SOURCE DOCUMENT:
╭──

Hybrid Porous Scaffold 2D Materials for Water Purification

Description

NTHU-UoL Dual PhD Programme between National Tsing Hua University in Taiwan and the University of Liverpool in the UK is a well-established programme, where students spending 2 years at both institutions. Working with world leading academics and research capabilities the PhD candidates will spend two years in each institution. Upon successful defence of their research work, the candidates will obtain dual PhD degrees.

Materials with 2D nanostructures, e.g. transition metal dichalcogenides (TMDCs) - MoS_2, MoSe_2, WS₂, are highly promising materials for water purification technologies [Nanoscale, 2016, 8, 15115-15131]. Incorporation of these materials into tuneably porous polymer scaffolds, and accompanying large surface area:volume ratios, is expected to drastically improve performance and make these materials viable as a robust, cost-efficient technology for water treatment in the developing world. Recent developments in low-temperature (200^oC) TMDC formation at NTHU [Chueh et al., Materials Today, 2023, 69, 97-106] have made this possible and opened opportunities for scalable, high-yield processing which are compatible with polymeric materials and could facilitate the in-situ formation of TMDC directly on the surface of the scaffold. Such “hybrid” materials would be expected to have superior performance across a range of water purification areas; desalination, capacity for pollutant and heavy metal ion removal and (photo-) catalytical water disinfection.

This project aims to develop and explore new materials and approaches for water treatment based on a combination of the large porosities and tuneable morphologies offered by polymeric scaffold materials (membranes) and 2D nanostructured materials (transition metal dichalcogenides), which offer promise for pollutant removal and catalytic activity and generation of reactive oxygen species. Basing the scaffolds on sustainable, low-cost biopolymers with high-yield, scalable functionalisation methods to generate TMDCs directly on the scaffold aligns this project towards development of low-cost solutions suitable for the developing world and addressing persistent challenges with clean water.

This project will involve:

1. Fabrication of porous polymer scaffolds from low-cost, sustainable polymers (cellulose and derivatives) with a range of porosities through established methods (non-solvent induced phase separation and vitrification). Characterisation with optical and electron microscopies, gas sorption, calorimetry and thermal gravimetric analysis.

2. Further development of surface coatings and chemical modification protocols for incorporation of 2D materials (TMDCs) onto the surface of and embedded within polymeric scaffolds: vapour deposition of oxide layers or embedding oxide particulates within the scaffold and sulfurisation/selenisation through low-temperature plasma treatment. Characterisation of scaffold surface structure and TMDC morphology will be conducted via electron microscopy and porosity will be assessed through further gas sorption measurements.

╰──

EXTRACTED ENTRIES:
╭──

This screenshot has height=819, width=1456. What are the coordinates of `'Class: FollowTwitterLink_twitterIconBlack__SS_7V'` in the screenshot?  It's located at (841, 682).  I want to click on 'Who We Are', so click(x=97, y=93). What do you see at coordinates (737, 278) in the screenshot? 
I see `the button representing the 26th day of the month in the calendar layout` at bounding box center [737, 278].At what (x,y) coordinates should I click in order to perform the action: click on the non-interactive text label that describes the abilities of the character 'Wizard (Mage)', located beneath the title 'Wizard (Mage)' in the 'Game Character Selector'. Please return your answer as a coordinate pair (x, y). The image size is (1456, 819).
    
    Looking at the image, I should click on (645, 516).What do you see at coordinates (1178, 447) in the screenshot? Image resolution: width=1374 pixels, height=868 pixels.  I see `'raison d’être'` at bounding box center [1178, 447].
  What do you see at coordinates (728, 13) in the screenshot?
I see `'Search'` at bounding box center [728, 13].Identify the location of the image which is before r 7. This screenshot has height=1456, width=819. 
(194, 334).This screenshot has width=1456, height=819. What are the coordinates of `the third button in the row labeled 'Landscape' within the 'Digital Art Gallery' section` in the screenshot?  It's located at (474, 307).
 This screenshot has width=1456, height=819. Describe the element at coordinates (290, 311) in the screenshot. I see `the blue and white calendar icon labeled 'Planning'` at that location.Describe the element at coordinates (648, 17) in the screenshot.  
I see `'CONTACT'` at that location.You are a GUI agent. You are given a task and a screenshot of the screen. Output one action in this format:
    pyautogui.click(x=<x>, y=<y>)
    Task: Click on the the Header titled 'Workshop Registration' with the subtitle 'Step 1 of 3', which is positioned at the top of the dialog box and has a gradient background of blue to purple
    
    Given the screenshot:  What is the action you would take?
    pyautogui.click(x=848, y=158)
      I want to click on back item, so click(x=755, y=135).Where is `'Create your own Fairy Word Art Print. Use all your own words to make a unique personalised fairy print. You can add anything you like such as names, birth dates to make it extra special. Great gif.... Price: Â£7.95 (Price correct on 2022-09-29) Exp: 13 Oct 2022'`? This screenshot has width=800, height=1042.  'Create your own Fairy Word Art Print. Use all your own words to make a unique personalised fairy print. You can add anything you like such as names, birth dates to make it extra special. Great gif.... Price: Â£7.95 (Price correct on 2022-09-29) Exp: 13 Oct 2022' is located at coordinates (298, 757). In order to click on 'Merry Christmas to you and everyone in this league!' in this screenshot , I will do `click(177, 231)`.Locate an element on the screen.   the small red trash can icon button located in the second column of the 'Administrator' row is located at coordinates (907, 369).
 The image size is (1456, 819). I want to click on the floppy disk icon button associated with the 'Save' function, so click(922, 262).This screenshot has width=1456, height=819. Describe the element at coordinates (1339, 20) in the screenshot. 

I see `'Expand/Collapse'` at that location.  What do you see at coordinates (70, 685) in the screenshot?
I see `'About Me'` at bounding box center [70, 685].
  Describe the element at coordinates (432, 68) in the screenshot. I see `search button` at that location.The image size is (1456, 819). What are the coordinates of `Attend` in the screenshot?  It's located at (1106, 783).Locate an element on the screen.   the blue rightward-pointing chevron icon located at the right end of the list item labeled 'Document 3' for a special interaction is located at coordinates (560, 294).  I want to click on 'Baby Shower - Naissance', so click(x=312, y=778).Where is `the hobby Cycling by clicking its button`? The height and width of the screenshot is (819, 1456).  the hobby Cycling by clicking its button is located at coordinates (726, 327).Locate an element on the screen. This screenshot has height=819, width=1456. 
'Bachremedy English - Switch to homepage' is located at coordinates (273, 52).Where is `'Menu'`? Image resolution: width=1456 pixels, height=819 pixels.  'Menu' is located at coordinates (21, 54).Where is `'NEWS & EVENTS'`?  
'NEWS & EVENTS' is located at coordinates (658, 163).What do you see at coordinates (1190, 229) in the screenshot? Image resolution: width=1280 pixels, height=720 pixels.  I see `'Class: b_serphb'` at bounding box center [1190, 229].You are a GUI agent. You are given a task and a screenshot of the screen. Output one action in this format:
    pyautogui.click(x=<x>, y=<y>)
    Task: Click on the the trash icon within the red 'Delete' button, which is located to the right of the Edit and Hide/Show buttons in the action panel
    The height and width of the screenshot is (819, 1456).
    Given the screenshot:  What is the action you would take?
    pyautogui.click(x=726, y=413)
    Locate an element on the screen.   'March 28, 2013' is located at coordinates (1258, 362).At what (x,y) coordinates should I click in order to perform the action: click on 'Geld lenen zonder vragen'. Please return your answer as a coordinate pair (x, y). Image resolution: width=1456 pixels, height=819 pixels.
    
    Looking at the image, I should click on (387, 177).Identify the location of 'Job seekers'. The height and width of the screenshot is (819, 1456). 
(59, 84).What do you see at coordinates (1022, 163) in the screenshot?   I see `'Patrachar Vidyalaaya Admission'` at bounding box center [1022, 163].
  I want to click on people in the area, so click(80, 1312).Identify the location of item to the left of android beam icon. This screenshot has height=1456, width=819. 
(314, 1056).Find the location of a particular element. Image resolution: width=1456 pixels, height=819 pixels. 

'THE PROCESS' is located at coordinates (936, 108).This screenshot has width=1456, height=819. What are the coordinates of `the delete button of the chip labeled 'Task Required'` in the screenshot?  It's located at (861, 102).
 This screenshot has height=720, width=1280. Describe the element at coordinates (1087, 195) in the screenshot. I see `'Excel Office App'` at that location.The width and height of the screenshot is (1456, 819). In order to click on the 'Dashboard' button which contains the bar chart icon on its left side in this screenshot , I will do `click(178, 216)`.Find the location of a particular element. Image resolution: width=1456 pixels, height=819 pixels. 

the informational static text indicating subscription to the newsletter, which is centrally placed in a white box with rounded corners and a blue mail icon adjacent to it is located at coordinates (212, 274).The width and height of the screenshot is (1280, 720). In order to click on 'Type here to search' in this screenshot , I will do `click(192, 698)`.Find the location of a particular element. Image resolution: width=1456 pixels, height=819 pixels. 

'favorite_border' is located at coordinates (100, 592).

╰──

EXERCISE GOAL: According to the project description, which two universities run the dual PhD programme? The entries come from a different source than the project description.

EXERCISE RESPONSE: National Tsing Hua University in Taiwan and the University of Liverpool in the UK.